The Figure opposes real (top left) and virtual working sessions (top right). For the first, original documents and objects are organized on a desk according to the user's abilities and preferences. The reading space requires an organization, an ergonomics, even an esthetics adapted to support an effective work. The digital counterpart relies usually on the desktop metaphor of WIMP interfaces in which various windows can be organized or resized at will. However, the size of such desktops is very reduced and does not allow to reach a productivity comparable with a traditional desk [4].


We have described in [1] how digital books can be displayed in a 3D scene with contrained movements. With 3D objects two functionalities are important : move/organize them freely and allow their study. The adopted solution (figure at the bottom) consists in a simple bounding sphere nonsensitive to rotations, associated with a positioning handle (a cylinder at its base). Rotations are computed from mouse movements on the bounding sphere. In its micro-environment limited to its bounding sphere, the 3D object does not undergo gravity. Thus, one can let it rest in the desired position that meets our needs for studying. The sphere and positioning artefacts undergo the gravity and the laws of the environment like the lecterns.

References

[1] Cubaud, P., Stokowski, P., and Topol, A. Binding browsing and reading activities in a 3D digital library. Proc. of JCDL '02. ACM Press, New York, NY, 281-282.
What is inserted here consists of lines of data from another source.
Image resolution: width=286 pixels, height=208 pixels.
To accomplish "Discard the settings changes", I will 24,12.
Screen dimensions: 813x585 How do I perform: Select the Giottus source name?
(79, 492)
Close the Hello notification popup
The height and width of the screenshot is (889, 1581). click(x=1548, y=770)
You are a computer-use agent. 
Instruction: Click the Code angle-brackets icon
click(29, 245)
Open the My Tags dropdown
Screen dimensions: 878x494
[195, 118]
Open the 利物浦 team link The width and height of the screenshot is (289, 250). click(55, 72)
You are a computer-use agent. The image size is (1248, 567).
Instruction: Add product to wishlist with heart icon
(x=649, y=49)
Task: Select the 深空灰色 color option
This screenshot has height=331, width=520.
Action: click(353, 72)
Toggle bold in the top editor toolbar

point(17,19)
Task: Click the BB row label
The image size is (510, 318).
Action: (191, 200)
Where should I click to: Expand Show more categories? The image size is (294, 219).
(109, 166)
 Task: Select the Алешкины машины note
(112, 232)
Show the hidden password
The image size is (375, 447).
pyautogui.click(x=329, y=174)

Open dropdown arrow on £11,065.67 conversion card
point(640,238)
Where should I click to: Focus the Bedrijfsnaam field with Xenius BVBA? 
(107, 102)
[2] Card, S. K., Hong, L., Mackinlay, J. D., and Chi, E. H. 3Book: a scalable 3D virtual book. Proc. of ACM CHI '04. ACM Press, New York, NY, 1095-1098.

[3]Chu, Y., Bainbridge, D., Jones, M., and Witten, I. H. Realistic books: a bizarre homage to an obsolete medium?. Proc.of JCDL '04. ACM Press, New York, NY, 78-86.

[4] Mackinlay J. D., Heer J., Royer C.: Wideband Visual Interfaces: Sensemaking on Multiple Monitors. PARC Technical Report, 2003.